Apologies for bumping this thread but I'm trying to understand the characteristics of traction control and under what situations it plays a role. I've just come back from a quick sprint in my TT TDI-Q. I pushed the car a bit to see how it would behave in a couple of different situations (Only had it 8 weeks and never driven a 4 wheel drive before).

1. Going round a large open rectangular roundabout which slopes down at one end. I took this at about 45 and when I hit the downward corner I kept a neutral throttle and took the corner smoothly, I felt a slight drift at the back. What system if any would have/should have prevented that? What would have been the likely outcome if I'd taken the corner with greater pace, understeer? Can you drift a four wheel drive car with traction control activated?

2. Same corner, same angle of attack but this time I applied a bit of throttle coming out of the corner. I could feel the wheels lose traction slightly (no light on the dash), shouldn't the traction control reign this in? It still took the corner well and I could feel the back wheels pushing me round the corner.
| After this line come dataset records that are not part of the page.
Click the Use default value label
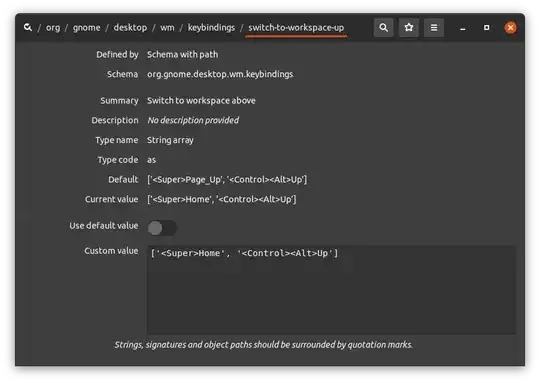This screenshot has height=383, width=540. [104, 226]
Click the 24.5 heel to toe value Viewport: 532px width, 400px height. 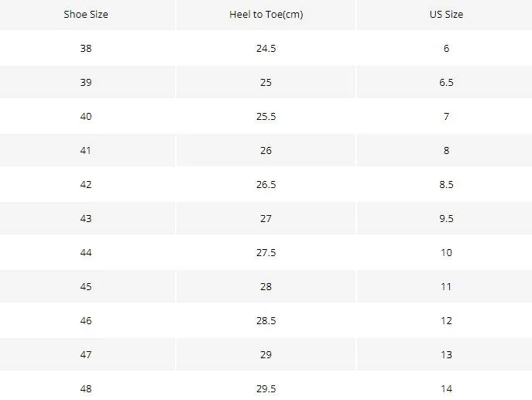266,49
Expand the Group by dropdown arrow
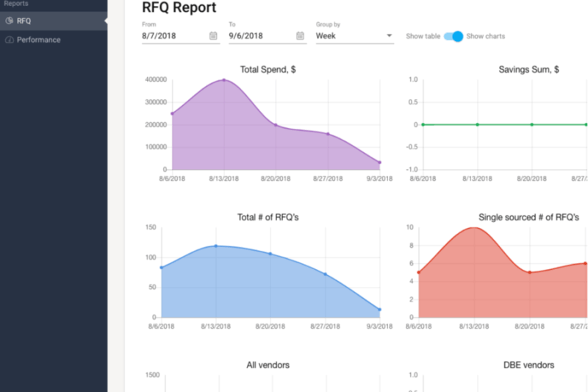 pos(388,35)
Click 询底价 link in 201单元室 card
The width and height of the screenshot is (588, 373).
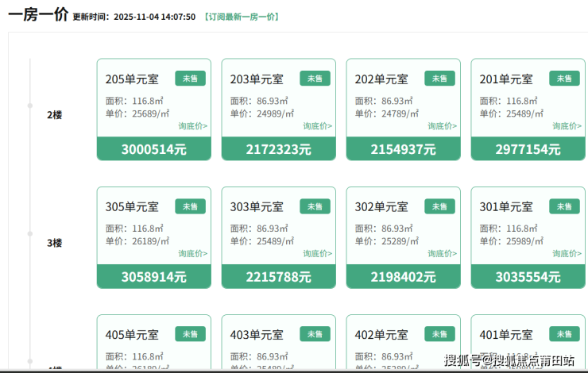(567, 125)

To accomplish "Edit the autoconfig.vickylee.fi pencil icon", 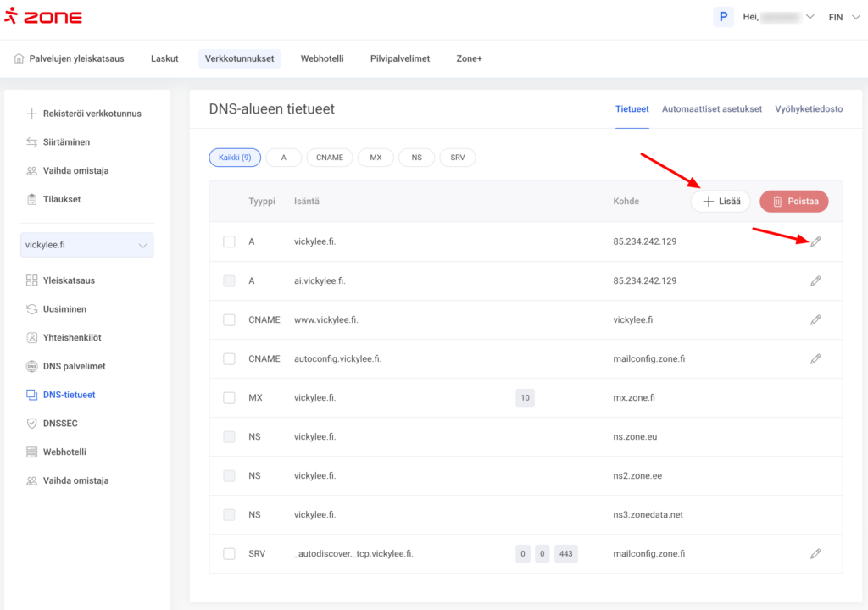I will [x=815, y=359].
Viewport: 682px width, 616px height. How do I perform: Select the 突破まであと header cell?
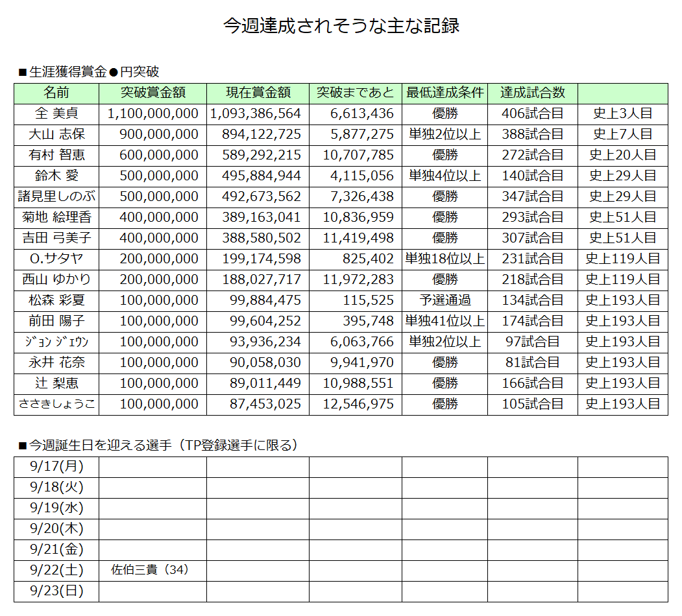coord(355,93)
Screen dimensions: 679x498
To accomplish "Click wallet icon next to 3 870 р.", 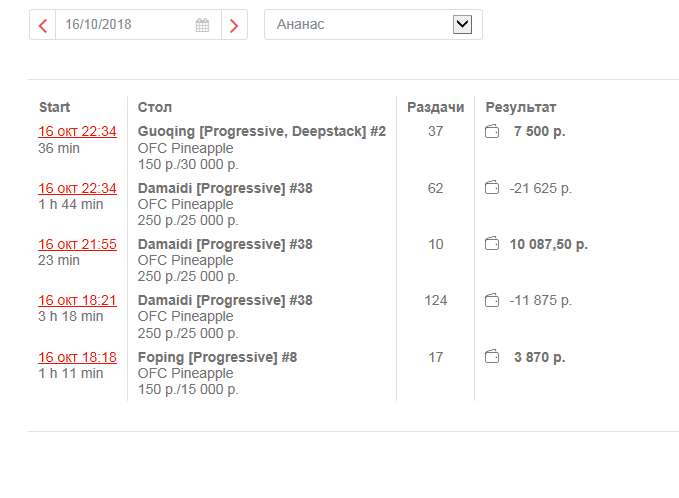I will (491, 357).
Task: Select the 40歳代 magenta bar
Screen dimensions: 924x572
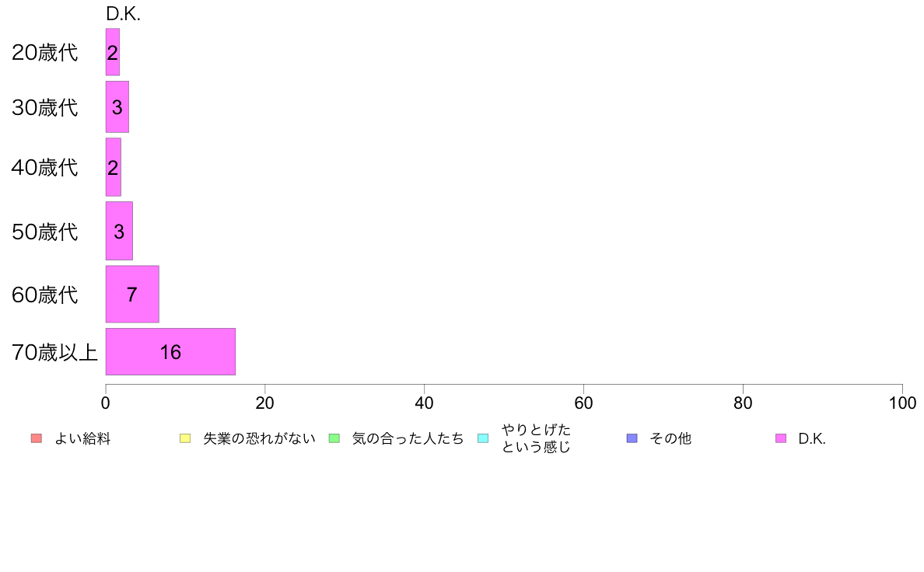Action: tap(114, 167)
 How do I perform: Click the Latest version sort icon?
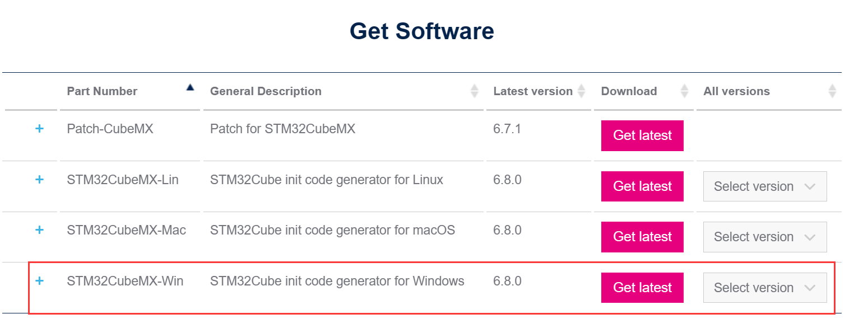pos(582,91)
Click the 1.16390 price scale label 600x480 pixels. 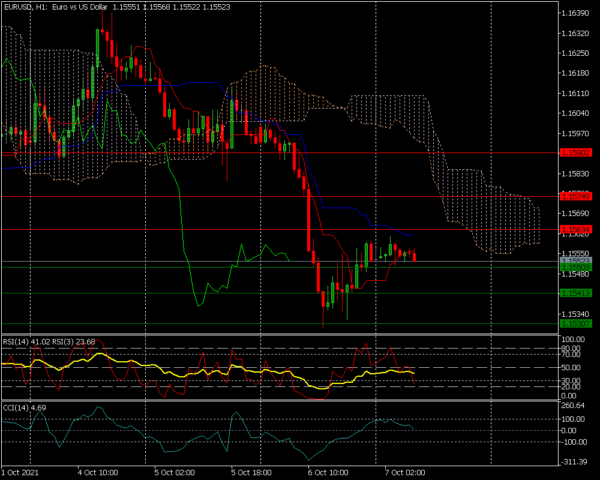(x=576, y=13)
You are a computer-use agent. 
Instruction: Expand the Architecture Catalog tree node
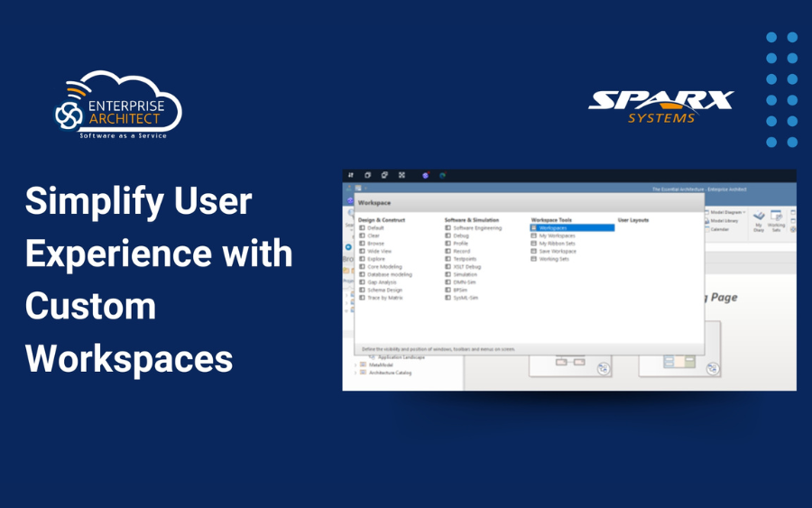[x=355, y=373]
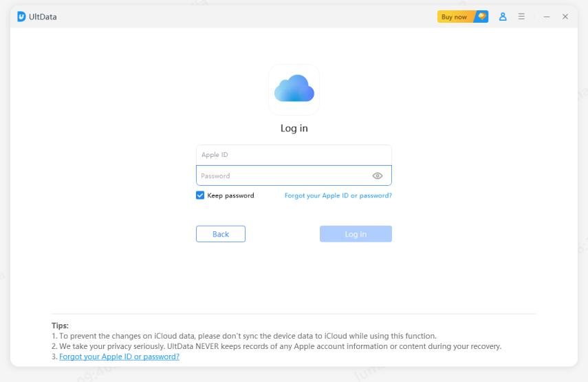Screen dimensions: 588x382
Task: Click the UltData logo icon in title bar
Action: [21, 17]
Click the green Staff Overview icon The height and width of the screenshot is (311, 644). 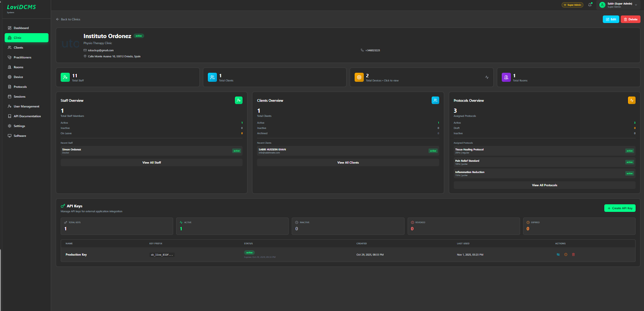tap(239, 100)
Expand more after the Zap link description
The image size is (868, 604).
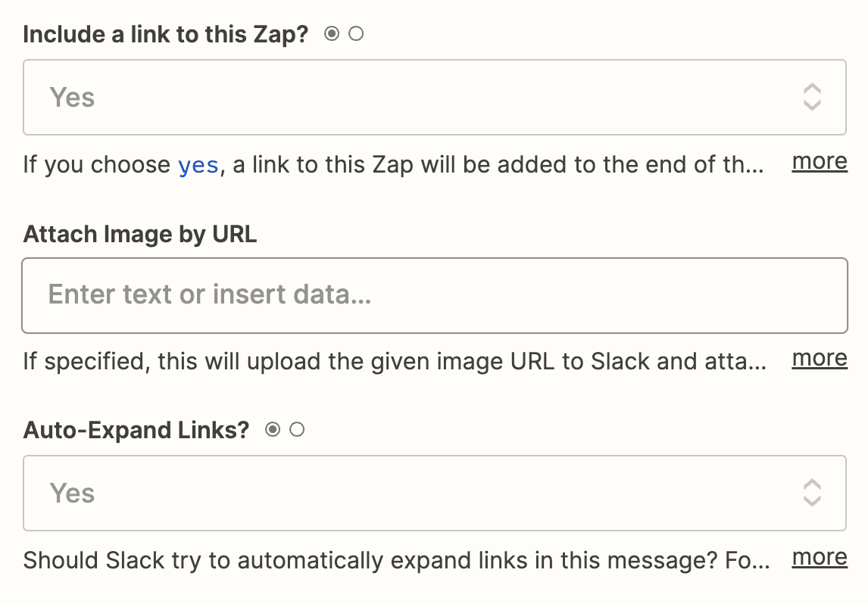(x=820, y=161)
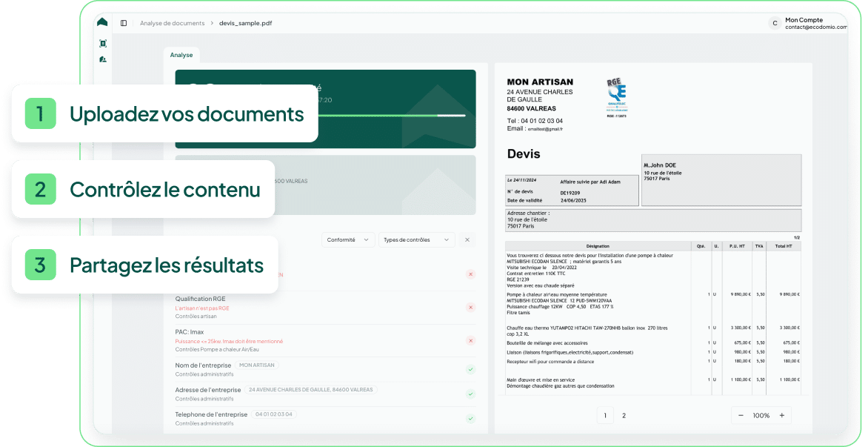This screenshot has height=447, width=868.
Task: Open the document scan icon in sidebar
Action: tap(103, 43)
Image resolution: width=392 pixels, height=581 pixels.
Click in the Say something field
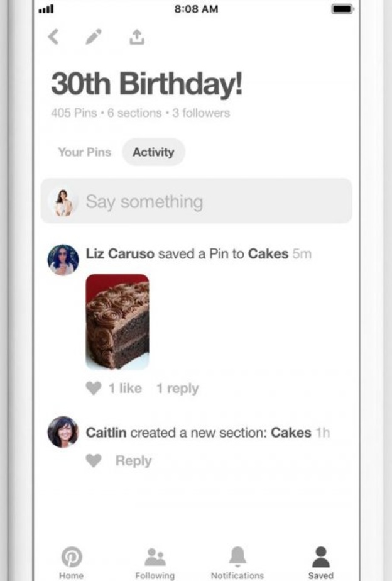point(207,202)
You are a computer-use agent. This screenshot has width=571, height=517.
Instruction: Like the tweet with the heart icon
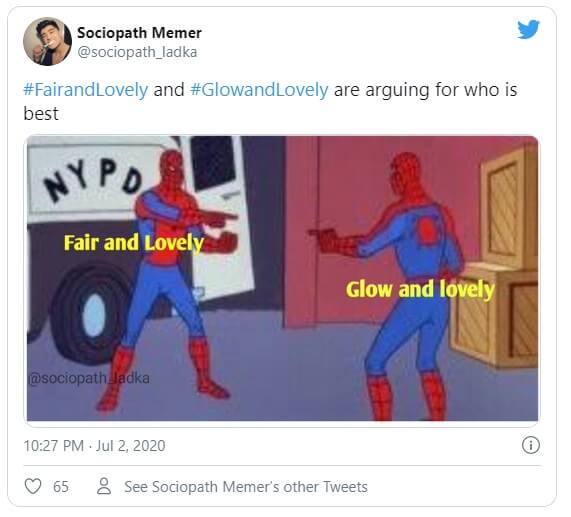[33, 486]
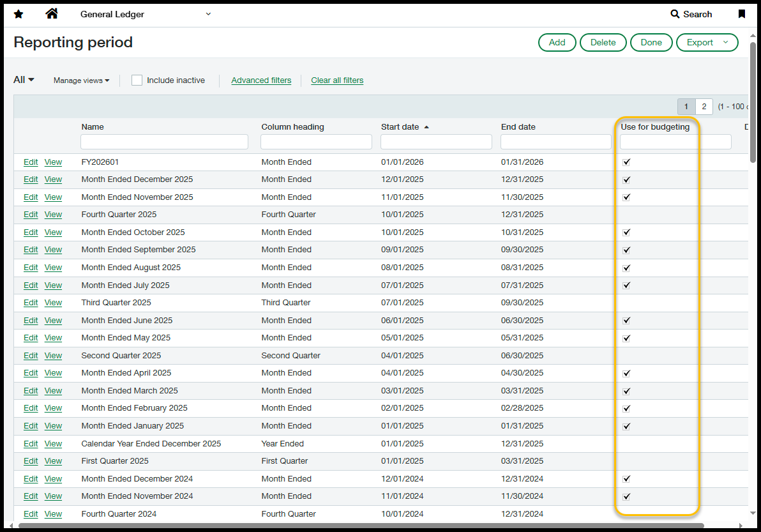Expand the Manage views menu
The image size is (761, 532).
point(81,80)

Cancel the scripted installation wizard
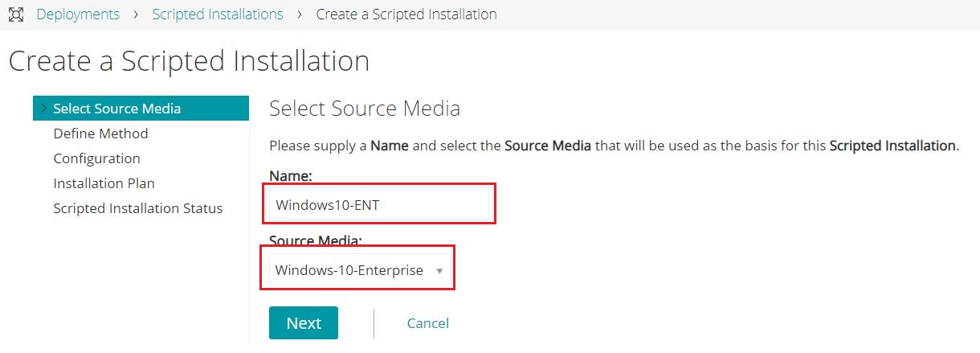[427, 323]
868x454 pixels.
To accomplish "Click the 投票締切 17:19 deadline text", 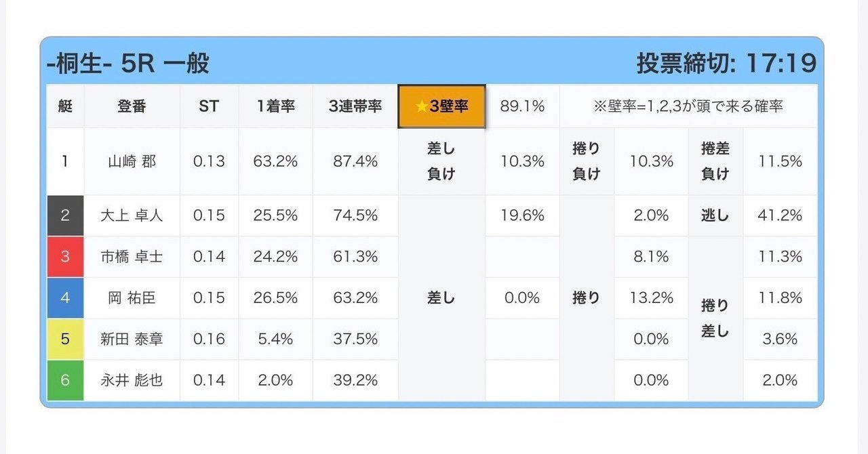I will 726,64.
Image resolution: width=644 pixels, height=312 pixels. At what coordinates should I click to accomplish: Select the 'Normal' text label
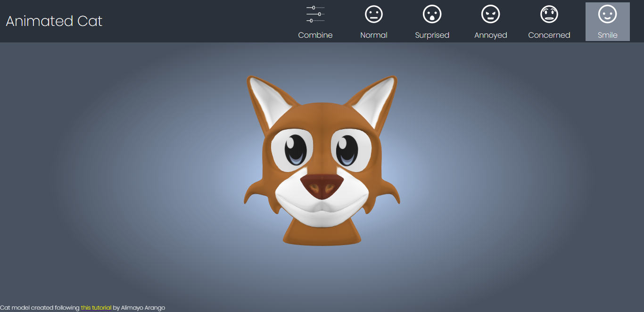[x=374, y=35]
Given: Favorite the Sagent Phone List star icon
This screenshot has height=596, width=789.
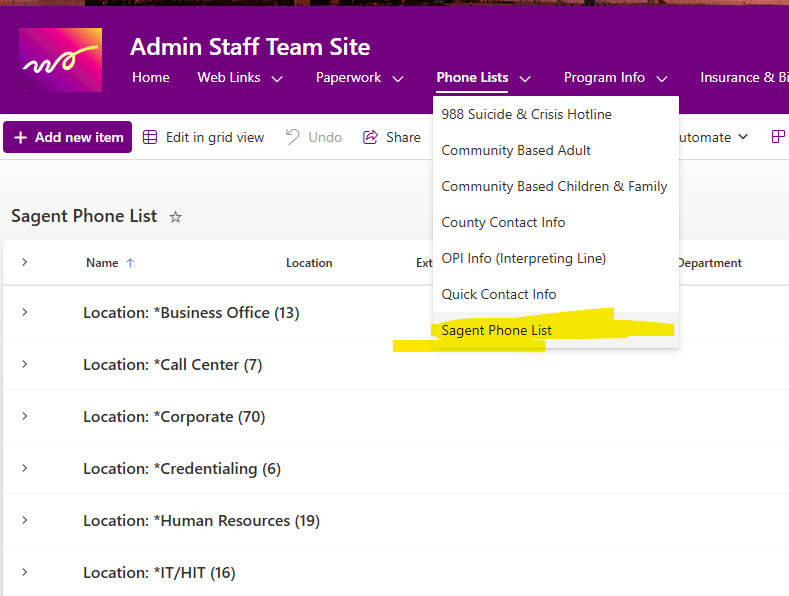Looking at the screenshot, I should coord(176,216).
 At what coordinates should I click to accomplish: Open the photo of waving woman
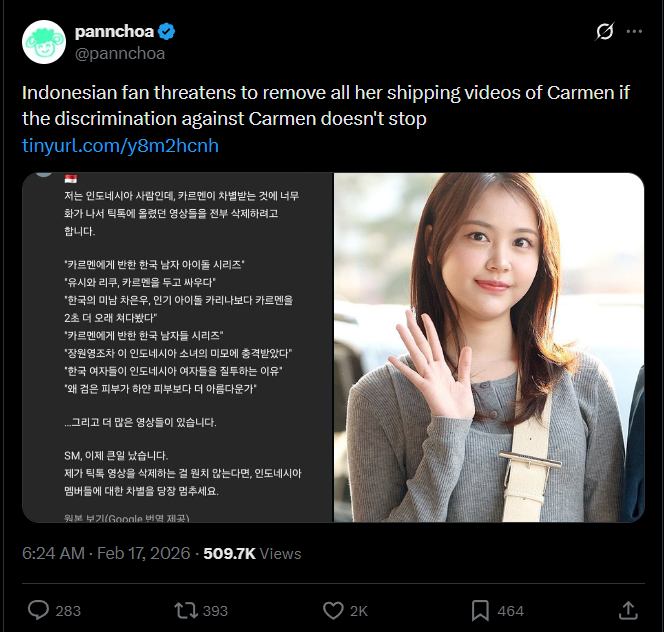pyautogui.click(x=489, y=347)
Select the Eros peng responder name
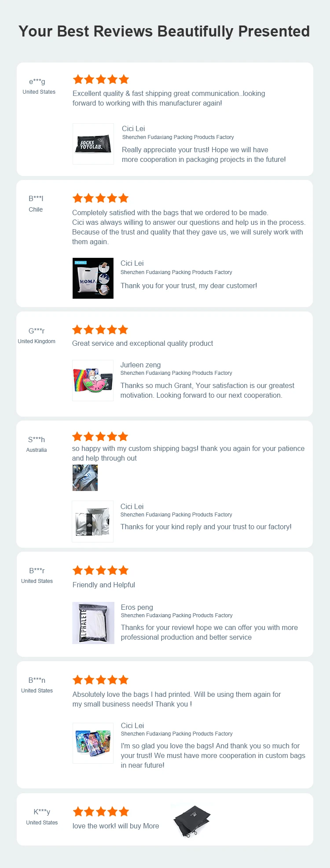Screen dimensions: 330x868 (137, 607)
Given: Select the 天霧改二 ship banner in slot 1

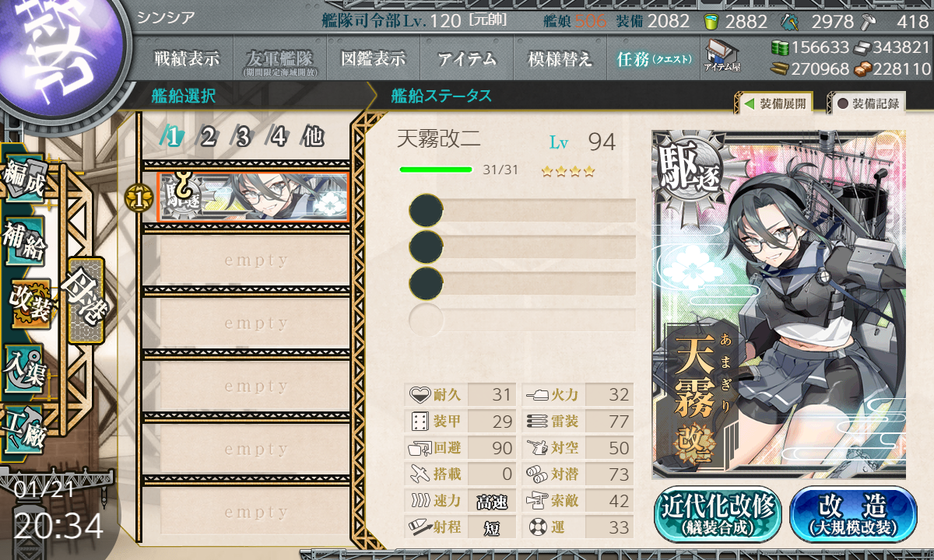Looking at the screenshot, I should click(253, 197).
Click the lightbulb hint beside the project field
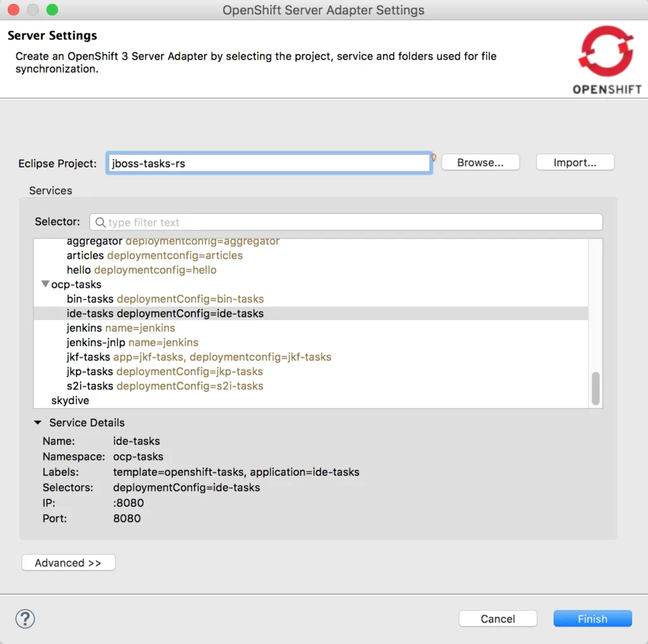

I'm definately starting to appreciate the limits of the car but I haven't got a feel for when the traction control would/should kick in and exactly what affect it has on the car in certain situations.


----------



## Nrgodzilla (May 5, 2009)

Does the cars acceleration and performance change when ASR/ESP is switched off, is it acutally quicker. The owners manual says switch it off when use launch control (i have the the s-tronic) to use the cars full potential. I ve a TTS.


----------



## djtex (May 6, 2007)

It's quite simple as far as I'm concerned, unless your on snow like we had back in February (when turning off the traction control was the only way to make any progress at all). Your best off leaving the button well alone. That is unless you are a highly skilled driver. As when you try to push your car to the limit, that is the only safety net you have, and without any disrespect to anyone here, I doubt there are that many TT drivers here who really know how to handle a car on the limit. It's quite simple, unless you can tell what the limit is, then it's impossible to know when your you've gone too far, and then it's too late.

I have recently taken my car to the Nurburgring, and have to say that it impressed me massively, particularly how hard it gripped once the tyres were hot. But nonetheless, I did not turn traction or stability off. And it certainly saved me a couple of times. This aside though, I had the most amazing driving experience of my life, something that will live with me forever. So what I'm really getting at, is unless you are a seasoned professional, and really know what your doing, there is little point fiddling with these settings, I has the most incredible time, drove faster than I ever thought I could, but didn't once feel the electronics spoiled my enjoyment. Sure if I was Walter Rohrl or Sabine Schmit, then yes I might want a bit more control. But it's fair to say, that even with plenty more track experience, I'm not sure my abilities will ever stretch far enough, to make it worthwhile running the risk of turning the systems off.

Just my 2 pence worth.


----------



## jalms (May 24, 2009)

Just a quick tip from my experience with 4WD cars: when you suddenly release gas, the whole car will drift a little, otherwise from FWD cars, that if you release throttle suddenly only the rear will drift a little.


----------



## lwen (Dec 20, 2008)

Nrgodzilla said:


> Does the cars acceleration and performance change when ASR/ESP is switched off, is it acutally quicker. The owners manual says switch it off when use launch control (i have the the s-tronic) to use the cars full potential. I ve a TTS.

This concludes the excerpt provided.